My only regret is not having Heywood on the show sooner.

Emergency power reform

The list of things that need to be fixed this legislative session is long, but chief among them is the stunning lack of checks and balances in a time of emergency.

Since early in the pandemic, I've advocated for emergency power reform. My opinion on the issue is based on three things:

  • Cooperation yields better results: I would much rather have the collective minds of our directly elected representatives brainstorming solutions than rely on the brain power of a single person.
  • Involvement of all areas of the state: Including the legislature in emergency decision making ensures that the needs of all areas of our state are taken into consideration - not just Seattle. 
  • Check on power-hungry governors: The current system gives the legislature no ability to reign in a governor who is truly abusing his/her power. Think about that for a second. Is that the kind of system you'd want if a governor of the other party was in power? 

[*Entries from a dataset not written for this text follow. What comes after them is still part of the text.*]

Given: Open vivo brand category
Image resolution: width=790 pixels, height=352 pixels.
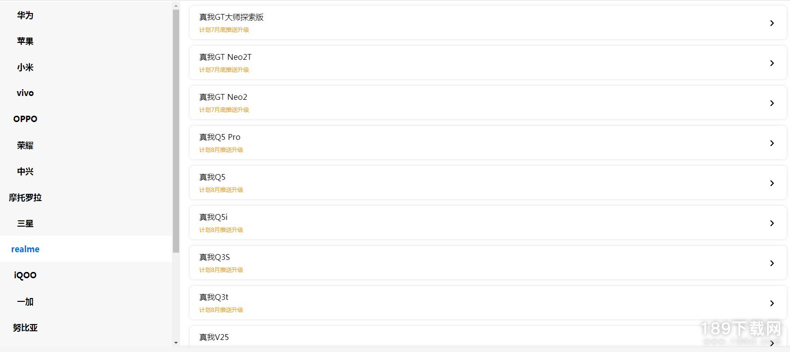Looking at the screenshot, I should click(25, 93).
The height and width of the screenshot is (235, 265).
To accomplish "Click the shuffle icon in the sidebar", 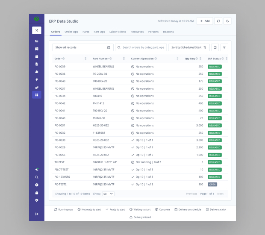I will point(37,30).
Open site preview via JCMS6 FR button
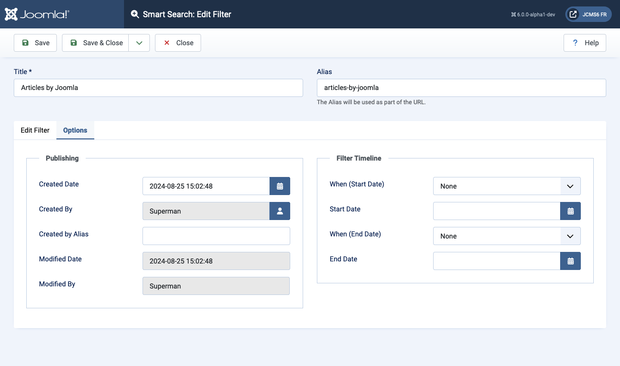620x366 pixels. pyautogui.click(x=588, y=14)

Blinded by partisan considerations, Democrats in Olympia have failed to act on emergency power reform the past two legislative sessions. I’m hoping this year will be different, especially considering the pandemic is behind us.

I was pleased to see a bipartisan bill pre-filed this past week that would add meaningful, and reasonable, checks and balances in a time of emergency. The bill is co-sponsored by Senator Mark Mullet, a Democrat, and Senator Lynda Wilson, a Republican.

You can read Senate Bill 5063 here.

It would make two primary changes to existing law:

  • A state of emergency can be terminated via the passage of a concurrent resolution if the legislature is in session.
  • If the legislature is out of session, a state of emergency may be terminated in writing by all four members of leadership of the House and Senate if the state of emergency has already been in place for more than 90 days.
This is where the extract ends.